It’s been 20 years since his debut novel, “The Perks of Being a Wallflower,” defined a generation. Now Chbosky has finally written a follow-up — and this time, he dabbles in horror. Seven-year-old Christopher and his mother, on the run, settle in a sleepy Pennsylvania town. But then Christopher disappears for days, returning with a mission — dictated by a voice in his head — that could have cascading effects.

Fox spent a decade with the spy agency after being recruited at age 21, and recounts her years living undercover, chasing terrorists and infiltrating their networks. Her story is extraordinary, and it makes for satisfying and engrossing reading.

It’s 1988 and Saul Adler, recovering from a car accident and a recent, abrupt breakup, heads to East Berlin, where he falls in love. Decades later, he is hit by the same car — but the repeating events and characters don’t end there. The novel, longlisted for the Booker, raises questions about memory, clairvoyance and history.

The Times columnist sets out to tell the “story of women and age in America” by diving into the long tradition of older women’s political involvement. This is a deeply reported book, and Collins turns up some fascinating details: On Plymouth Rock, for example, women were considered marriageable so long as they were under 50. The book is an eye-opening guide to our shifting attitudes about aging, particularly when it came to women.

The beloved grouch Olive returns in this follow-up to Strout’s Pulitzer Prize-winning novel, “Olive Kitteridge.” The story unfolds in the working-class fictional town of Crosby, Me., and finds Olive kindling a new romance. Olive’s trademark “empathy without sentimentality,” as our reviewer put it, is still there, as she tries to make sense of her own path and the lives of the people around her.

The author, the American son of a black father and white mother, grew up striving to learn and perform his race, “like a teacher’s pet in an advanced placement course on black masculinity.” After moving to France and becoming a father to children who could pass for white, he is forced to radically rethink his conception of race.

—————

[WRITTEN TASK 1]
Rewrite the book summaries from "It’s 1988 and" through "came to women.", putting "Leipzig" in place of "East Berlin".

[EXERCISE DATA]
—————

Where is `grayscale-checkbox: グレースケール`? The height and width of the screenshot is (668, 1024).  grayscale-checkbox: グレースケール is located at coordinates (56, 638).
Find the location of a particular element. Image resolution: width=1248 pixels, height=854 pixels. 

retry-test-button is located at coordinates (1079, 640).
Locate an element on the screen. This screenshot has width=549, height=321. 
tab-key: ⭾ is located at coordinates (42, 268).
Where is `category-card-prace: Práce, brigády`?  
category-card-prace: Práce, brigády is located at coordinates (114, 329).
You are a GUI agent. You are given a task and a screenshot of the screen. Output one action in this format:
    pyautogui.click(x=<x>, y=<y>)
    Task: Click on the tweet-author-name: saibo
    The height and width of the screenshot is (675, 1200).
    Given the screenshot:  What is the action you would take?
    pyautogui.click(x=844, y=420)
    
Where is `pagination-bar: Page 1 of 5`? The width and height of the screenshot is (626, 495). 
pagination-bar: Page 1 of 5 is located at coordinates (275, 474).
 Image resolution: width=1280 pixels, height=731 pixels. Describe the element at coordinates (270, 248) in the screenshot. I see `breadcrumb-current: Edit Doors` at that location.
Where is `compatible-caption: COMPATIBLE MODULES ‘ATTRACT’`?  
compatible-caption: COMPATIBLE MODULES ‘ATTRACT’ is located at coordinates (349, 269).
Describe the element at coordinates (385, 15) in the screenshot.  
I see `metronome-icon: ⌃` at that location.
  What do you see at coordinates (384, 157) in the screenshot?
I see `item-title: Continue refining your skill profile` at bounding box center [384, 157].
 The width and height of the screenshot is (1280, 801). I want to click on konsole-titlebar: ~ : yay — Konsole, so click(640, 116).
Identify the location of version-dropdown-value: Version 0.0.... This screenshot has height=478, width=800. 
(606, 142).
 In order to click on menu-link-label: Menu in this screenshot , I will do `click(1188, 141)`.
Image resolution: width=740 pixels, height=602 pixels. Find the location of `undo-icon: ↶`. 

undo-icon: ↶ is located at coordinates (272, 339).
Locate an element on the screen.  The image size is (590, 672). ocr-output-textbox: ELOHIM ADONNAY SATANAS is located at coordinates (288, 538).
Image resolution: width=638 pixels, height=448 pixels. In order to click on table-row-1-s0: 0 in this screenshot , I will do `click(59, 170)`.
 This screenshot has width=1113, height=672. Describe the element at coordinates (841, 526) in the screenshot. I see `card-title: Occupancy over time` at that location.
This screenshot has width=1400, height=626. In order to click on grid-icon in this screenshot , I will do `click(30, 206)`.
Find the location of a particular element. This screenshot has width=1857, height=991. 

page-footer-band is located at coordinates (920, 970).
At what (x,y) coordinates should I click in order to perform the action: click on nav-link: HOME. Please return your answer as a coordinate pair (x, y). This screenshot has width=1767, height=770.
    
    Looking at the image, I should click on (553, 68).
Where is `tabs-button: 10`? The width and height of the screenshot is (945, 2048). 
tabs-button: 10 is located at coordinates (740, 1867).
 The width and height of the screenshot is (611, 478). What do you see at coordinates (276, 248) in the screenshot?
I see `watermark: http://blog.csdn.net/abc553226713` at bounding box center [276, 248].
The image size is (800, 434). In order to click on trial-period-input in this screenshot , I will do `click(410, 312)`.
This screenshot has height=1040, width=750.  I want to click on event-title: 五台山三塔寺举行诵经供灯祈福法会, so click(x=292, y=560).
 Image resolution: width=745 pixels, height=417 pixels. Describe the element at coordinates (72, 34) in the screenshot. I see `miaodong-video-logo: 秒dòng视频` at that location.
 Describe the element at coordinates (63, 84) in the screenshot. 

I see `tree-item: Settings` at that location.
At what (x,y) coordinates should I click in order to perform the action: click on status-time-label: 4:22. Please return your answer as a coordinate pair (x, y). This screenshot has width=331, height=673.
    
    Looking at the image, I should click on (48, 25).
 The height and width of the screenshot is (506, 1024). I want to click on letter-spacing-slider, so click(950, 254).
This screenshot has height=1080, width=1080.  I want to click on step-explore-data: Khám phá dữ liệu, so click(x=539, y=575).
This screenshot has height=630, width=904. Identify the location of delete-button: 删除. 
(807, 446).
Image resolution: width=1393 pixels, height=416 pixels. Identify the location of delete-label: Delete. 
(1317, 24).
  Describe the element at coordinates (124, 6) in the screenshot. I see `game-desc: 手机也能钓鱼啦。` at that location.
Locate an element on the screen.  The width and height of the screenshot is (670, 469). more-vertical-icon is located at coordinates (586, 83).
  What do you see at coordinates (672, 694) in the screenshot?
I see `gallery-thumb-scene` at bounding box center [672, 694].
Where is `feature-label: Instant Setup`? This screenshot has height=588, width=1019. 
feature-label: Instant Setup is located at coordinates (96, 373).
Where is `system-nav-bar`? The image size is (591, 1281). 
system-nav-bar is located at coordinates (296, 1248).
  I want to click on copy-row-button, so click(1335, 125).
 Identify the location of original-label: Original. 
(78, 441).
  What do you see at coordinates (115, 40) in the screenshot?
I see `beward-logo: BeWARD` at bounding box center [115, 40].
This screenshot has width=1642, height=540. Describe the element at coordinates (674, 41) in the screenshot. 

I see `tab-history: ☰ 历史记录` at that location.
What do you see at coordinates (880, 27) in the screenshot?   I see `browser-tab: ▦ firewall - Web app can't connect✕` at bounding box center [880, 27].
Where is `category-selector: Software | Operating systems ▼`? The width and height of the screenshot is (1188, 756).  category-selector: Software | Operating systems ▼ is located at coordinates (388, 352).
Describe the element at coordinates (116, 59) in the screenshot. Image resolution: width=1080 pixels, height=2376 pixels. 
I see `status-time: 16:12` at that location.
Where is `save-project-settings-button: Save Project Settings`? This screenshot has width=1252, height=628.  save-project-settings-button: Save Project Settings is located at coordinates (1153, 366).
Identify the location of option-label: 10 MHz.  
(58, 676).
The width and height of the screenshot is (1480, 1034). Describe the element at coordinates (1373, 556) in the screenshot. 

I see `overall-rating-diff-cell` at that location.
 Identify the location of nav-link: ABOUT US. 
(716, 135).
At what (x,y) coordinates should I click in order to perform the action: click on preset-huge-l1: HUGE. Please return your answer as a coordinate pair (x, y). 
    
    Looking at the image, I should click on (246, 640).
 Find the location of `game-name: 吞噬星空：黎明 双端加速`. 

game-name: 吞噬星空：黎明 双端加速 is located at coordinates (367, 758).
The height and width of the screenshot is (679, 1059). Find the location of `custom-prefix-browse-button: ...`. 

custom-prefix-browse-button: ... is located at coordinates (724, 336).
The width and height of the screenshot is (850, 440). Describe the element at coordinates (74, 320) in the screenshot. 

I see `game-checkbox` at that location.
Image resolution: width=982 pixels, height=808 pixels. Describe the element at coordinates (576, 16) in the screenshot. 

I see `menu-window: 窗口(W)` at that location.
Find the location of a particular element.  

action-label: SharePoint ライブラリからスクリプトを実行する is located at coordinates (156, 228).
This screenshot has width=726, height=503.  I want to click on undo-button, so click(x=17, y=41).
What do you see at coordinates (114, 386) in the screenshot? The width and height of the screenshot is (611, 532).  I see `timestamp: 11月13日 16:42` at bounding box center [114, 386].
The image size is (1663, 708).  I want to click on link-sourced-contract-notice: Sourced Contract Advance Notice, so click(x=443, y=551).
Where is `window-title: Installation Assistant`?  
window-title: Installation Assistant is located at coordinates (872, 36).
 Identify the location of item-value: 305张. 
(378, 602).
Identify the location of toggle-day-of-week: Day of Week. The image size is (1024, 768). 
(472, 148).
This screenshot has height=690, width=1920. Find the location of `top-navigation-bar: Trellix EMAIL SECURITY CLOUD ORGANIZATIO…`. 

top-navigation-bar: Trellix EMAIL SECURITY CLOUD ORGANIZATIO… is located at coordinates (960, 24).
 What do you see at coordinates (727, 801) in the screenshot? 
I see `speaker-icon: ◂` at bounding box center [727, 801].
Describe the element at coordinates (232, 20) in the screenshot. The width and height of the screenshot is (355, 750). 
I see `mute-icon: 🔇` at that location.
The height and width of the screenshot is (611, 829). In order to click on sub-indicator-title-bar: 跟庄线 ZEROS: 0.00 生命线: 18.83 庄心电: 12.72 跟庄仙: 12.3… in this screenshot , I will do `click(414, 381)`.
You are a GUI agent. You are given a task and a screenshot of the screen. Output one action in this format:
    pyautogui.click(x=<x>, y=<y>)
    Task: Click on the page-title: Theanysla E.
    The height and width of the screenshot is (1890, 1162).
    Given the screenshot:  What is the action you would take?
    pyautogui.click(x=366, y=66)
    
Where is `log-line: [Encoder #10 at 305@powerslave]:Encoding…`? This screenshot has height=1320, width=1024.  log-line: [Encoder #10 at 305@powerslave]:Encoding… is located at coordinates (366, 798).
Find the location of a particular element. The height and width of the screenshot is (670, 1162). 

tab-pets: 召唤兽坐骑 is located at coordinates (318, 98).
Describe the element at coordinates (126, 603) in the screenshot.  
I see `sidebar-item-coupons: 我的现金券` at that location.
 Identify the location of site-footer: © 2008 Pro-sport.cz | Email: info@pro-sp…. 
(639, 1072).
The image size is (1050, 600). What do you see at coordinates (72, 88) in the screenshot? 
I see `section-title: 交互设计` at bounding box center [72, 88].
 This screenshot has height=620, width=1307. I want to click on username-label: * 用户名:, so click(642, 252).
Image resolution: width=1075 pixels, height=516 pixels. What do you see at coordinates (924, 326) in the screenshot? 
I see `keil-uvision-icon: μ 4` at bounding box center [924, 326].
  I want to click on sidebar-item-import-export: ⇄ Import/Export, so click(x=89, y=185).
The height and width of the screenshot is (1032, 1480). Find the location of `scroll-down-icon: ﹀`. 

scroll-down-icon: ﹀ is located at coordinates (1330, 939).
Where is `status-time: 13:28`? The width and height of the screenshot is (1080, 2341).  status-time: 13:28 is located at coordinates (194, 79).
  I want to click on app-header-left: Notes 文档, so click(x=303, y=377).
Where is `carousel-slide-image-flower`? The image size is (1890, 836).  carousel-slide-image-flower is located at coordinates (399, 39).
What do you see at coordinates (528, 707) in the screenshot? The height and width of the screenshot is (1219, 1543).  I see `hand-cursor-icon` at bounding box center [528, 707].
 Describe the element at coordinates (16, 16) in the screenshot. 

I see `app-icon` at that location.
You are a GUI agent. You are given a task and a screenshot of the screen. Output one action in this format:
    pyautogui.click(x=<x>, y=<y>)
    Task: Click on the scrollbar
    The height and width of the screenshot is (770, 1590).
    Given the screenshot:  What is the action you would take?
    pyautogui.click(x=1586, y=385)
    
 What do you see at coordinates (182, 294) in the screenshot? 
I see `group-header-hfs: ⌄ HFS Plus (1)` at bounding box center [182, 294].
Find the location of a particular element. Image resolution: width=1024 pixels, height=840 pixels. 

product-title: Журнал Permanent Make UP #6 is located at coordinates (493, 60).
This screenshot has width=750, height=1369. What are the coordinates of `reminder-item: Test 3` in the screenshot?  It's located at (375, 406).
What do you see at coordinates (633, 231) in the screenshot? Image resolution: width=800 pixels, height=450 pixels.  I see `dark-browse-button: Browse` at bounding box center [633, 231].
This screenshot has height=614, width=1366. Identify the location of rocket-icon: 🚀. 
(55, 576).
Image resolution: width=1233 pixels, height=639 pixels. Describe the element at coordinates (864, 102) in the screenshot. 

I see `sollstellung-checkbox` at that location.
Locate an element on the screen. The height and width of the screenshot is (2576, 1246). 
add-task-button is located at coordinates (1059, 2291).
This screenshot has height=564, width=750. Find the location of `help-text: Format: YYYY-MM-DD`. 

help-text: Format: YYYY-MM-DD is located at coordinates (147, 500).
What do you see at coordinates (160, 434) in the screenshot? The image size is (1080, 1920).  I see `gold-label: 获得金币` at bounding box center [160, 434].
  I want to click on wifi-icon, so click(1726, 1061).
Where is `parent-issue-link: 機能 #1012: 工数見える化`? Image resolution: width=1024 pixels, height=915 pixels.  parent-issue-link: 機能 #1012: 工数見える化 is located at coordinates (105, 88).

—————

[WRITTEN TASK 2]
Reproduce the records verbatim, starting with the line with "What do you see at coordinates (114, 386)" and going on through the line with "center [727, 801].", both lines included, and give nothing else.

[TASK OUTPUT 1]
It’s 1988 and Saul Adler, recovering from a car accident and a recent, abrupt breakup, heads to Leipzig, where he falls in love. Decades later, he is hit by the same car — but the repeating events and characters don’t end there. The novel, longlisted for the Booker, raises questions about memory, clairvoyance and history.

The Times columnist sets out to tell the “story of women and age in America” by diving into the long tradition of older women’s political involvement. This is a deeply reported book, and Collins turns up some fascinating details: On Plymouth Rock, for example, women were considered marriageable so long as they were under 50. The book is an eye-opening guide to our shifting attitudes about aging, particularly when it came to women.

[TASK OUTPUT 2]
What do you see at coordinates (114, 386) in the screenshot? The width and height of the screenshot is (611, 532).  I see `timestamp: 11月13日 16:42` at bounding box center [114, 386].
The image size is (1663, 708).  I want to click on link-sourced-contract-notice: Sourced Contract Advance Notice, so click(x=443, y=551).
Where is `window-title: Installation Assistant`?  
window-title: Installation Assistant is located at coordinates (872, 36).
 Identify the location of item-value: 305张. 
(378, 602).
Identify the location of toggle-day-of-week: Day of Week. The image size is (1024, 768). 
(472, 148).
This screenshot has height=690, width=1920. Find the location of `top-navigation-bar: Trellix EMAIL SECURITY CLOUD ORGANIZATIO…`. 

top-navigation-bar: Trellix EMAIL SECURITY CLOUD ORGANIZATIO… is located at coordinates (960, 24).
 What do you see at coordinates (727, 801) in the screenshot? 
I see `speaker-icon: ◂` at bounding box center [727, 801].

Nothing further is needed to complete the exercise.